Fig. 8. Rab7 interacts with the lysosomal cholesterol transporter NPC1 in an activation-dependent manner.

a Immune-precipitation of HA-tagged NPC1 and detection of NPC1-interacting proteins using mass spectrometry. Most abundant interaction partners detected with >2 peptides are indicated (full dataset available in Supplementary Data 2 and via ProteomeXchange with identifier PXD021444). b Immune precipitations of HA-tagged wild-type, dominant-negative (T22N) or constitutively active Rab7 (Q67L) show an activation-dependent interaction between Rab7 and endogenous NPC1 (two independent experimental replicates). c, d Reciprocal immune-precipitation of endogenous NPC1 (c) or Rab7 (d) shows a strong interaction between both proteins. e The Rab7-NPC1 interaction is lost in MCC-deficient cells that lack Rab7 activation.
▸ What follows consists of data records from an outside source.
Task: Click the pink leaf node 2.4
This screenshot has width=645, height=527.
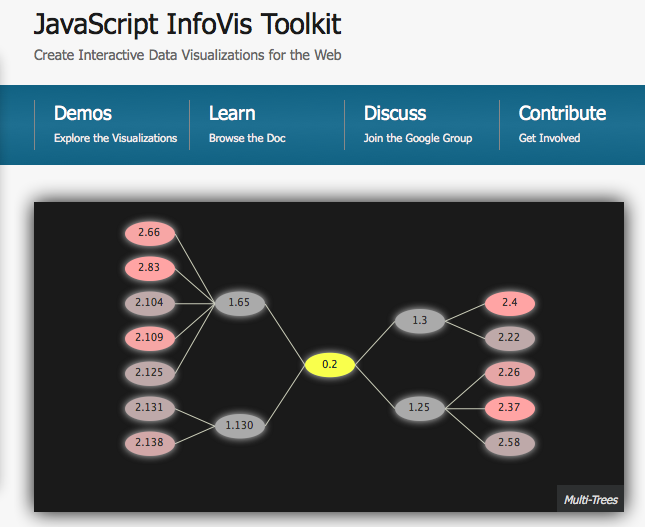Action: pos(510,303)
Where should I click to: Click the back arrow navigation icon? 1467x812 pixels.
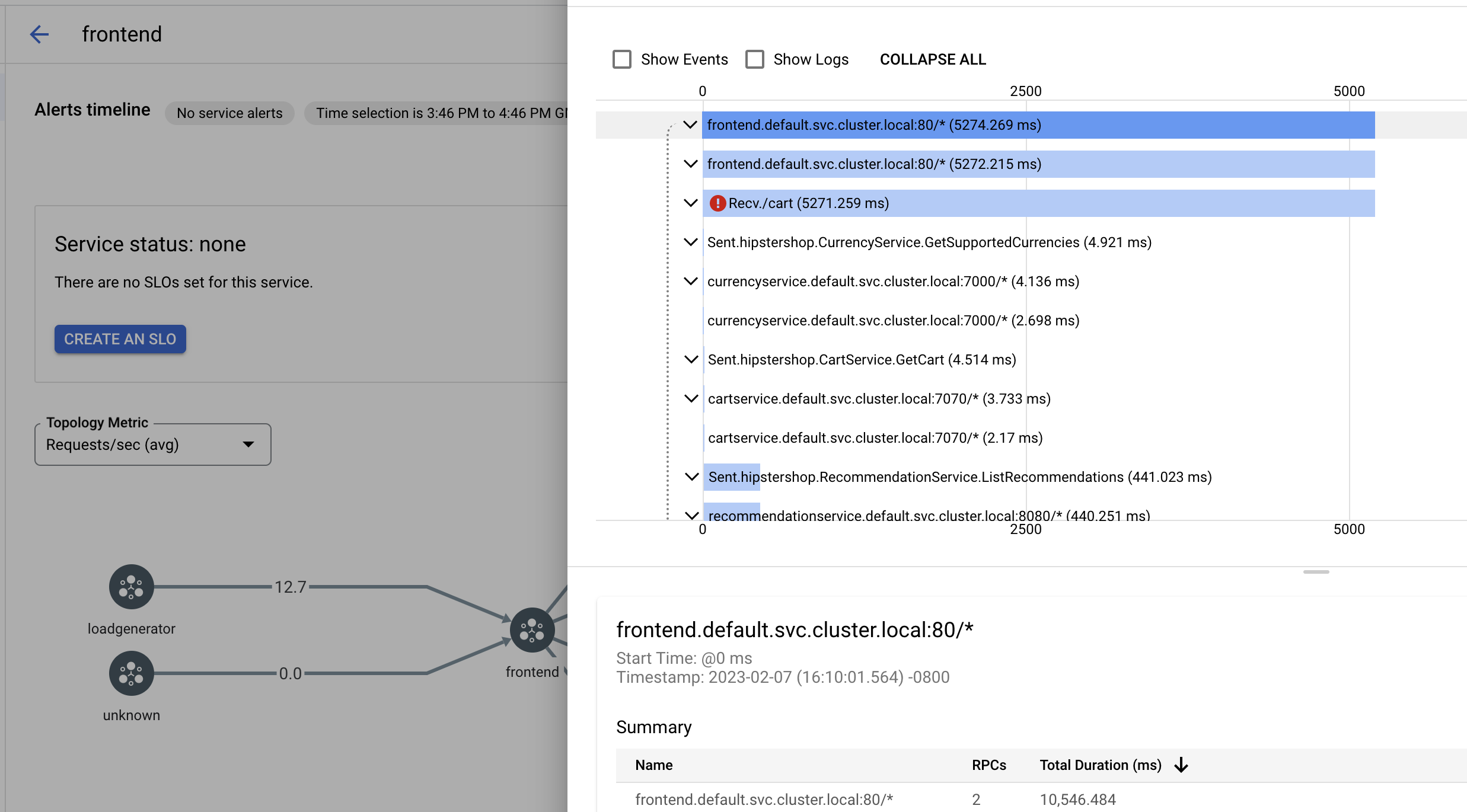[37, 33]
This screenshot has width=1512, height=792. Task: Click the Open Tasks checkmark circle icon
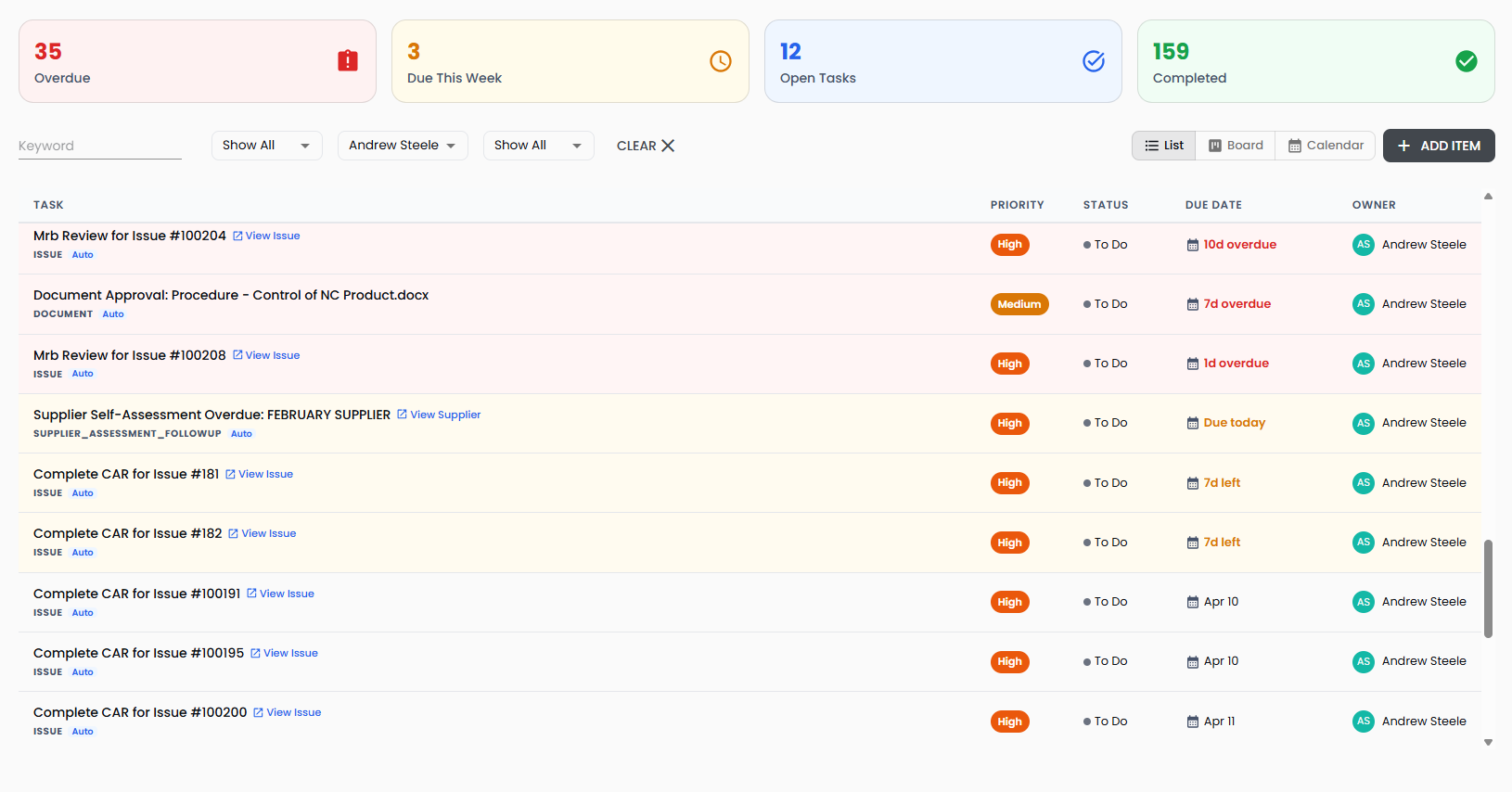tap(1094, 61)
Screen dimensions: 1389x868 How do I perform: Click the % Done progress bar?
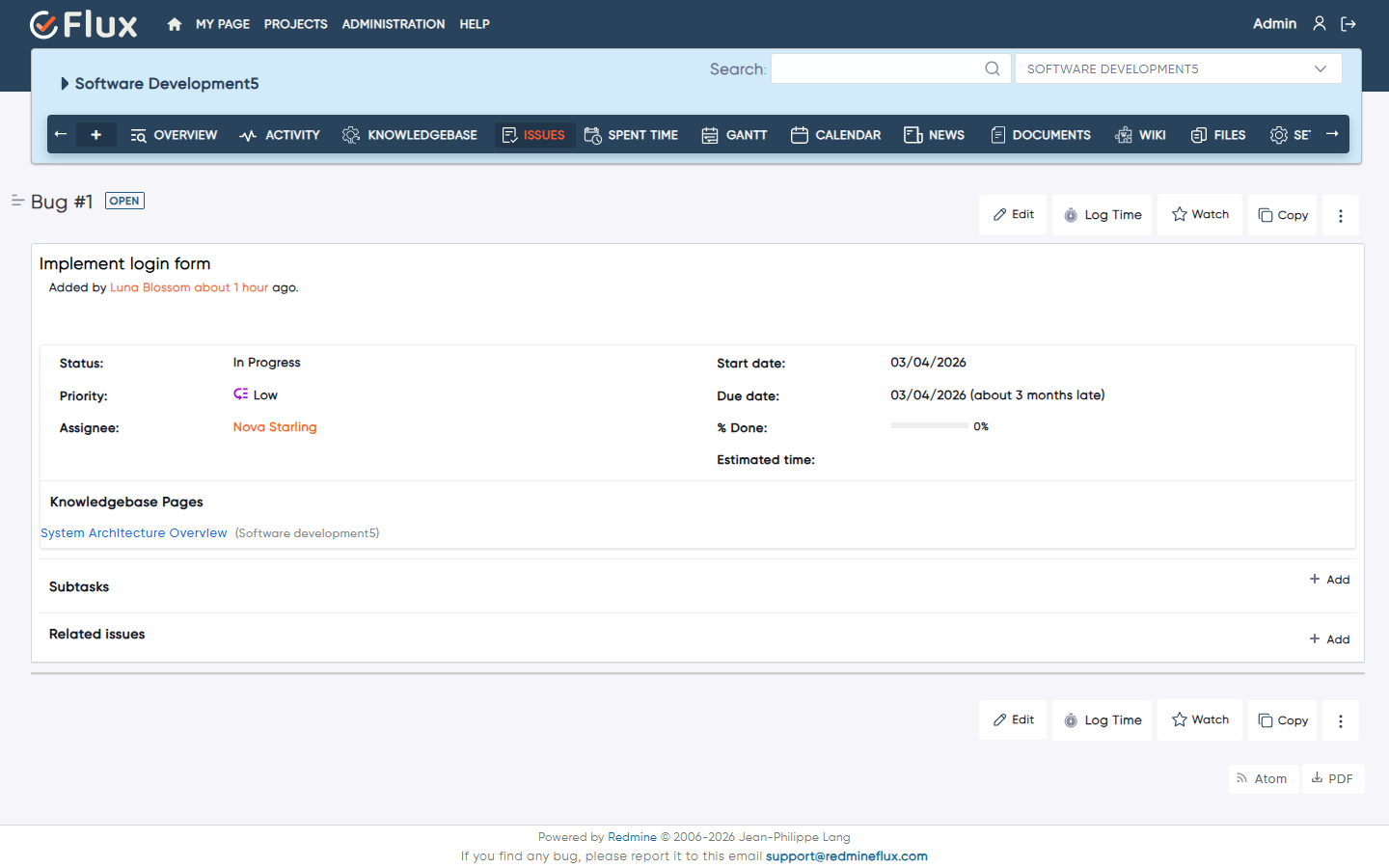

Wild-type, C18orf8-, Ccz1- and Mon1A/B-deficient cells were stably transduced with the inactive NPC1-P692S-HA. HA-tagged NPC1 was immune precipitated and immune blotted for endogenous Rab7. The inactive NPC1-P692S was used to prevent altering lysosomal cholesterol content by NPC1 overexpression. (two independent experimental replicates) f, g The Rab7-NPC1 interaction is independent of NPC1 activity or lysosomal cholesterol levels. f NPC1-deficient cells were complemented with HA-tagged wild-type or inactive P692S-mutant NPC1 and NPC1-HA immune-precipitations were analysed by immune blotting for endogenous Rab7. g Wild-type NPC1-HA complemented cells were treated with LPDS to decrease, or U18666A to increase lysosomal cholesterol levels and the NPC1-Rab7 interaction was probed using immune precipitation (two independent experimental replicates).